La proposta naturopatica ha avuto difficoltà a trovare dei
connotati che la identificassero e la caratterizzassero.
Ciò è accaduto fino al 14 gennaio 2013, quando è stata
approvata la legge n. 4, che regolamenta "le professioni non organizzate
in ordini o collegi".
Ciò attesta che fino a quel momento la Naturopatia in Italia
non era riconosciuta non disponendo di un ordine o collegio, mentre dalla fine
della seconda guerra mondiale se ne praticavano gli insegnamenti e a volte solo
le intuizioni.
Con l'avvento dell'Unione Europea, si sono generati nuovi
scambi culturali e operativi che non hanno peraltro prodotto una visione
cristallina della Naturopatia.
Tenendo conto delle esperienze degli altri paesi, l'Italia
da sempre culla di cultura, potrebbe oggi definire con più chiarezza questa
disciplina in relazione al tempo che viviamo, e al contempo qualificare in modo
più uniforme il suo praticante. Si potrebbe allargare questa ricorrente
definizione di professione emergente con una visione culturale al passo con le
esigenze e le opportunità di scambi culturali, caratteristica del nostro presente.
Con la legge 4/2013 è data una linea di condotta da cui non
dobbiamo derogare. Il concetto di associazione e il ruolo che questa riveste
nel settore naturopatico ha un chiaro rilievo nella legge 4/2013.
L'Articolo 2, "Associazioni professionali", comma
1, esorta a costituire delle associazioni a carattere professionale ...
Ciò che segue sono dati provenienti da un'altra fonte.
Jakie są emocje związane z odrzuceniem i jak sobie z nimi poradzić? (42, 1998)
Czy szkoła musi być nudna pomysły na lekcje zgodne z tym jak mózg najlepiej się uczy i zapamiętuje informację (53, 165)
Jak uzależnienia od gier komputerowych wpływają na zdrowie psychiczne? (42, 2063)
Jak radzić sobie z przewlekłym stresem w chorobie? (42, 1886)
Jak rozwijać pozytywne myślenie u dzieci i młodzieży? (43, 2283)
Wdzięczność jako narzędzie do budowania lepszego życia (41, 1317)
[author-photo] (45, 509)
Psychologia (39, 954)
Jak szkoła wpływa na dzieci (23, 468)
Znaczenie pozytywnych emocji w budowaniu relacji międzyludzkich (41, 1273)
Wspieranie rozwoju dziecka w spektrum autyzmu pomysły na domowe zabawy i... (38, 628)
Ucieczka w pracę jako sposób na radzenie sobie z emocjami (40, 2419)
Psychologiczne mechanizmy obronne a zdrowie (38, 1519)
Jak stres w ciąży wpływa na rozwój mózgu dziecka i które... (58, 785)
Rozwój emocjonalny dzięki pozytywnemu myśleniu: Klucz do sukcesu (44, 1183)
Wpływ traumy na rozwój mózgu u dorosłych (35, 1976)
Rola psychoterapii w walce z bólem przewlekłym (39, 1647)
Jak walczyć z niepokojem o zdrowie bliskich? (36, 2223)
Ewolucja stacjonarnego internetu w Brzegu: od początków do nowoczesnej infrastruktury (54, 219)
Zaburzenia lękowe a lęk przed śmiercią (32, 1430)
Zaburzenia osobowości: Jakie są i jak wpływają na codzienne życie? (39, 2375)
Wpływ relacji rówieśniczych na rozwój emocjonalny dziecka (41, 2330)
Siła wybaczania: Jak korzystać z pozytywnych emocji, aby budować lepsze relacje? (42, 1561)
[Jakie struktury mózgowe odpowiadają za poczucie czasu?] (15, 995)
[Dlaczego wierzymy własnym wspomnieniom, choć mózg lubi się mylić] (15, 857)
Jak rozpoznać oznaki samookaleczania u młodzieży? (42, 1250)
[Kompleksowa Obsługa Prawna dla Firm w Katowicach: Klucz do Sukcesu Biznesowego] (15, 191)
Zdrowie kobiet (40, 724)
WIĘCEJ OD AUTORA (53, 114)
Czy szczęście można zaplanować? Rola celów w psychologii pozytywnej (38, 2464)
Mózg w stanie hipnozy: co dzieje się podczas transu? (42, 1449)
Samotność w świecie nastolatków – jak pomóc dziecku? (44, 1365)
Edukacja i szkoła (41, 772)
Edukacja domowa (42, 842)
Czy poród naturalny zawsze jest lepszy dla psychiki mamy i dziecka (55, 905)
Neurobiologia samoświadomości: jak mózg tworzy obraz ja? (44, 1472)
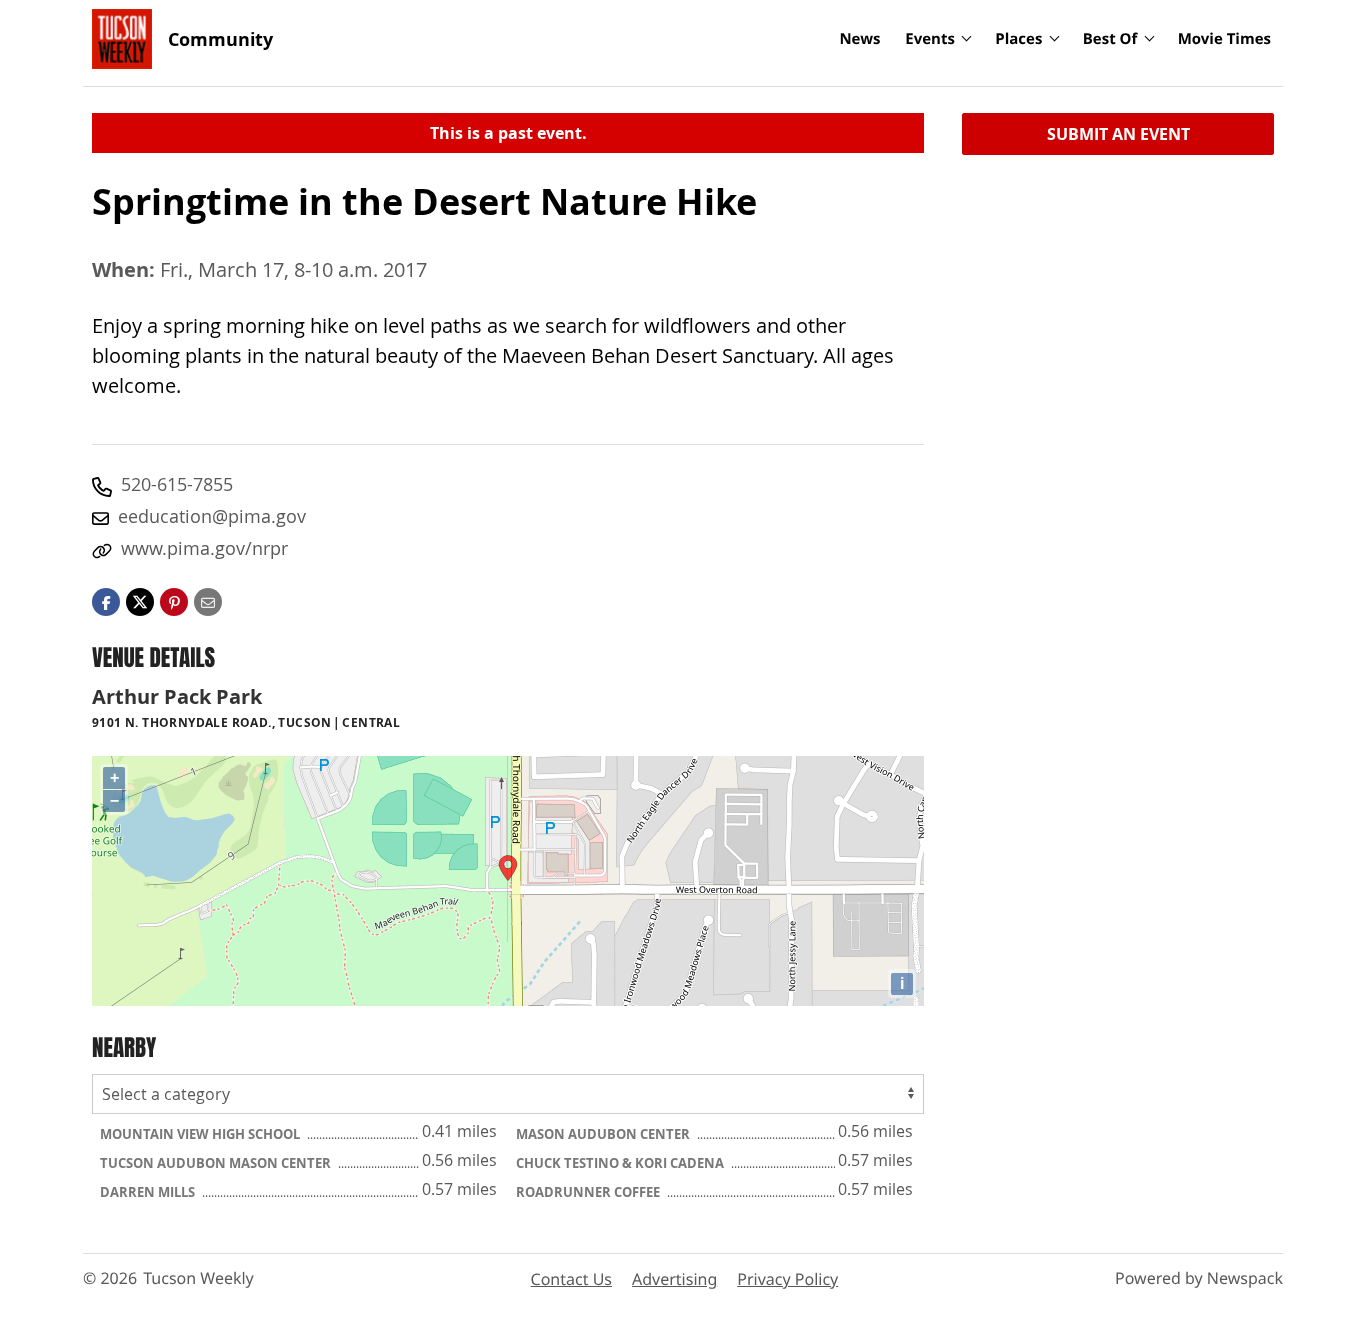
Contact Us (571, 1279)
"con il fine di valorizzare le competenze degli associati e garantire il
rispetto delle regole deontologiche". Al comma 3 si legge: "le
associazioni professionali promuovono, anche attraverso specifiche iniziative,
la formazione permanente dei propri iscritti, ... vigilano sulla condotta
professionale degli associati e stabiliscono le sanzioni disciplinari da
irrogare agli associati per la violazione del medesimo codice" (codice del
consumo 27bis).
Al comma 4, si legge: "le associazioni promuovono forme
di garanzia a tutela dell'utente tra cui l'attivazione di uno sportello di
riferimento per il cittadino consumatore".
L'Articolo 3, "Forme aggregative delle
associazioni", al comma 1 si legge che: "mantenendo la propria
autonomia, le associazioni possono riunirsi in forme aggregative ...".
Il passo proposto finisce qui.